Nach einer Weile sagte Kau-ti: »Ich kann und will, denn ich weiß, du meinst es gut mit dem Volke. Aber wo willst du hin?«

»Ich will mich zunächst in die englische Gesandtschaft retten, dort ist man mir gewogen.«

»Das würde nicht verborgen bleiben, auch bist du dort nicht sicher. Du weißt, wie sie dich hassen, den Neuerer und Fremdenfreund, und Kwang-sü, ich fürchte, er bedarf selbst des Schutzes. Du mußt China verlassen bis auf bessere Zeiten, wenn du dein Leben retten willst.«

»Es ist schwer, das Heimatland zu verlassen.«

»Du kannst deinem Vaterlande in der Fremde mehr nützen, als wenn du hier als Verfolgter in Verborgenheit lebtest.«

»Und wie soll ich nach Tientsin und auf ein Schiff gelangen?«

»Das laß meine Sorge sein, ich lasse dich sicher hingeleiten.«

»Bist du so mächtig?«

»Ja.«

Kang-ju-wei sah ihn lange und forschend an.

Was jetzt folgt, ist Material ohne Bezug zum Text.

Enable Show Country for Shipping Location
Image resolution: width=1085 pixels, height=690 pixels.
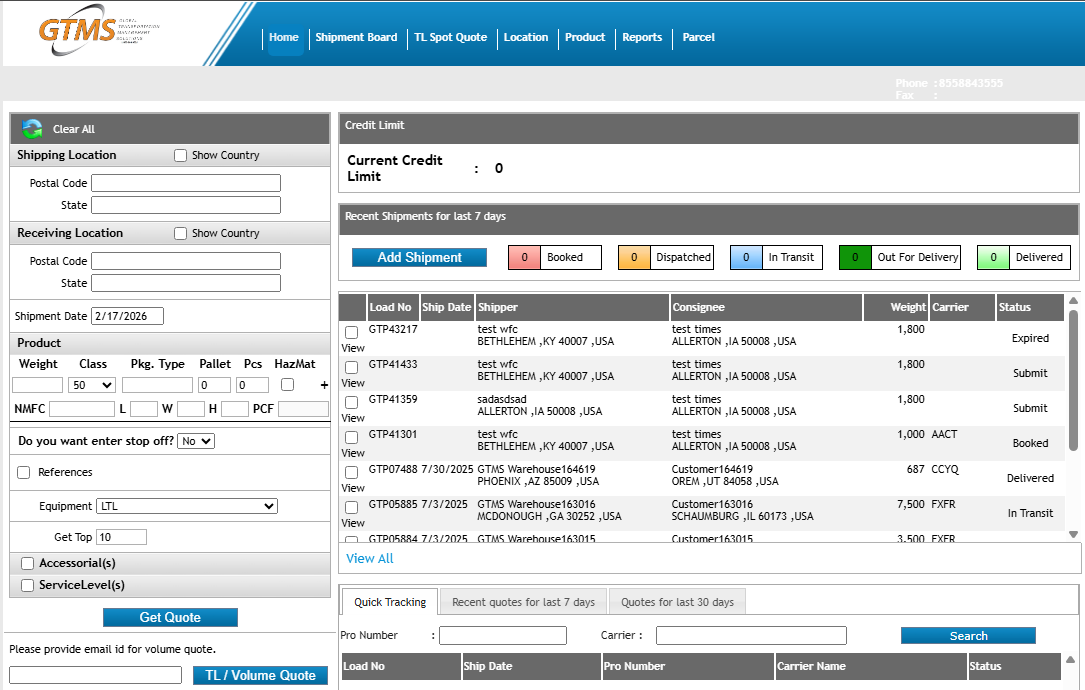(x=181, y=156)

»Fürchte nichts,« sagte Kau-ti, »ich weiß mich eins mit dir in dem Streben, die Lage des Volkes zu verbessern, darum will ich dich dem Lande erhalten. Frage nicht, vertraue mir.«

»Ich vertraue dir.«

»Gut.«

»Wo warst du so lange?«

»Bei der Gesandtschaft in Berlin.«

»Und jetzt?«

»Bin ich Sekretär des Tsungliyamen.«

»Oh!«

Beide jungen Leute sprachen noch vieles zusammen über die innere und äußere Lage des Staates, den wohlmeinenden, aber einflußlosen Kaiser, den Fremdenhaß des wilden Prinzen Tuan, der Mandarinen und Generale, über die Bewegung im Volke.

*

Am frühen Morgen des nächsten Tages verließen zwei kaiserliche Kuriere die Mauern Pekings zu Pferde mit Depeschen an den in den Takuforts kommandierenden General. Niemand erkannte Kang-ju-wei in dem einen der Reiter. Als am Tage zuvor die Träger und Begleiter Kang-ju-weis sich verfolgt sahen, ließen sie die Sänfte stehen und verschwanden in der Menschenmenge; die tatarischen Reiter fanden nur das Festgewand Kang-ju-weis in der leeren Sänfte.

siehe Bildunterschrift

Am nächsten Tage verließen zwei kaiserliche Kuriere die Mauern Pekings.

Selbst in Peking, wo man an Außerordentliches gewöhnt war, war man erstaunt, noch an demselben Tage in der Staatszeitung zu lesen, daß der Sohn des Himmels schwer erkrankt sei und der Kaiserin-Witwe die Regentschaft übertragen habe.

Am meisten überrascht waren die europäischen Gesandten, während sich die Chinesen allerlei Vermutungen zuraunten.

Bald darauf zeigten sich auch die roten Turbane der Mitglieder der Gesellschaft von der »Starken Hand« oder Boxer, wie die Europäer sie nennen, in den Straßen, ein Warnungszeichen für alle Europäer, die Sitte und Art des Volkes kannten.

Wenige Tage später wurde der erste Attaché der japanischen Gesandtschaft vor den Toren Pekings von unbekannter Hand ermordet.